Pais de estudantes de SP denunciam ação da PM

Pais de estudantes de SP denunciam ação da PM

Por Cristiane Agostine | De São Paulo

Pais de alunos da rede estadual de ensino de São Paulo, contrários à proposta de reorganização escolar do governador Geraldo Alckmin (PSDB), apresentaram ontem uma denúncia à Comissão Interamericana de Direitos Humanos contra a ação da Polícia Militar nas ocupações de escolas e em manifestações estudantis no Estado.

Em conjunto com o Núcleo de Direitos Humanos e o Núcleo de Situação Carcerária da Defensoria Pública de São Paulo, pais e mães de estudantes registraram no documento, com 81 páginas, casos de violência policial contra os jovens. Entre as denúncias de violações aos direitos humanos estão agressão física e psicológica, uso de spray de pimenta, detenção de estudantes e professores e uso desproporcional do efetivo policial. O documento traz reportagens e fotos das agressões.

Representante do Comitê Mães e Pais em Luta, Luis Braga afirmou que o objetivo da denúncia é garantir a “integridade física e psicológica” dos estudantes, além do direito de protestar. “Lutamos contra essa proposta que afeta a rede de ensino de uma forma geral”, afirmou.

Mães e pais dos estudantes, junto com a Defensoria Pública, pediram uma audiência na Comissão Interamericana de Direitos Humanos no início de 2016, com estudantes e o secretário de Segurança, Alexandre de Moraes.

Pais e defensores públicos pediram a “apuração individual e a devida responsabilização pelos abusos na atuação da força policial” e que não haja a atuação da PM em “em manifestações e/ou qualquer tipo de monitoramento ou controle, inclusive ‘Ronda Escolar’, de caráter militar em estabelecimentos educacionais”. Solicitaram também a proibição de a PM registrar imagens de crianças e adolescentes e que os policiais não peçam a “identificação de adolescentes sem previsão legal”.

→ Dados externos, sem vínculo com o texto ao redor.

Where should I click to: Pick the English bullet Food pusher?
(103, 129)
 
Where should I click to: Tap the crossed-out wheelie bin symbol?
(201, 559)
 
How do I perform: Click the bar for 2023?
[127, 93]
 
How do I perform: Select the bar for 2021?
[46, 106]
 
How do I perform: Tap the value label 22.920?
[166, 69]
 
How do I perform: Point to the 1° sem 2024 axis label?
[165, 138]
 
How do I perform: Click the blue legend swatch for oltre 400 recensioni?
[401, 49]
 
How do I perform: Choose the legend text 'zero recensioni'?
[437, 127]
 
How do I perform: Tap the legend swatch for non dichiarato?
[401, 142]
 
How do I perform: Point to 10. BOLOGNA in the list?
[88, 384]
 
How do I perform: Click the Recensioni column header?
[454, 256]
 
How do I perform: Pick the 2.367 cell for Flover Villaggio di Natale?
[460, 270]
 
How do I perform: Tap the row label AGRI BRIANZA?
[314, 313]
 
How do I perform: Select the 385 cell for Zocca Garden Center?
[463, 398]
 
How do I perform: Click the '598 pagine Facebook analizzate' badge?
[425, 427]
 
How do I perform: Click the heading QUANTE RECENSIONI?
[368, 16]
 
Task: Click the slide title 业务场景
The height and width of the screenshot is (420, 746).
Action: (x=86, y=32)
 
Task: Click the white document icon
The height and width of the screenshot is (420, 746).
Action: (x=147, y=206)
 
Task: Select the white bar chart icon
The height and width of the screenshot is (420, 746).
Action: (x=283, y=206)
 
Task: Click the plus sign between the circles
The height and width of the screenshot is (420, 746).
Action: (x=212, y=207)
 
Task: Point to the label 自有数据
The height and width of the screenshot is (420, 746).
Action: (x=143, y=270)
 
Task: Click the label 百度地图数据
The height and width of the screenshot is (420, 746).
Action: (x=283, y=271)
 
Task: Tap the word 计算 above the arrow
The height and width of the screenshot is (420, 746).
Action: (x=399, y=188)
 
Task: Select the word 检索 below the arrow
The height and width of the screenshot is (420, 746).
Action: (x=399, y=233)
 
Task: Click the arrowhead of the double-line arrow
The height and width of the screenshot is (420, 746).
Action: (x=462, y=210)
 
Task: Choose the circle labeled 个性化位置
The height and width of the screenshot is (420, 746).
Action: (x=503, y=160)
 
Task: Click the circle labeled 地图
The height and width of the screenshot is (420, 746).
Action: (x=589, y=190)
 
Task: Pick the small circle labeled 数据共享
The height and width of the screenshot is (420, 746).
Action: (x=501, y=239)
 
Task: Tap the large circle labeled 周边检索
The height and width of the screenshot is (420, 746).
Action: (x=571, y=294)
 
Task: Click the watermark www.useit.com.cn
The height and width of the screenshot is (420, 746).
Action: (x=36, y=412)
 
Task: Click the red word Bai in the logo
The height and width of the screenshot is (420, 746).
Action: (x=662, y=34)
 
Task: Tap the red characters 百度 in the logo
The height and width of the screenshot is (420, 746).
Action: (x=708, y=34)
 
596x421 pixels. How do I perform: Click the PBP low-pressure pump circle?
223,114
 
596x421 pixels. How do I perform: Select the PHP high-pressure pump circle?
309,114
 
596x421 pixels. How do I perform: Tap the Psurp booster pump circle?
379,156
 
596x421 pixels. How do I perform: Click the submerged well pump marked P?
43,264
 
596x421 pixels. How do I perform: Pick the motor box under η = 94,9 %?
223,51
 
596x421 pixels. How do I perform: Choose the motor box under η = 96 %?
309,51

A Secretaria de Segurança afirmou, por meio de nota, que estão sendo investigados “possíveis excessos” dos policiais: “A Polícia Militar acompanha todo e qualquer protesto para resguardar a integridade física de todos os cidadãos e o direito à manifestação. Possíveis excessos nas manifestações do início do mês estão em fase de apuração pelos comandos de área da Polícia Militar, com acompanhamento da Corregedoria.” Na nota, a secretaria disse que a PM “atuou quando houve desrespeito à Constituição Federal com danos ao patrimônio, seja público ou privado, incitação de crime ou tumultos e badernas nas ruas, que prejudicavam o deslocamento de milhões de paulistas”.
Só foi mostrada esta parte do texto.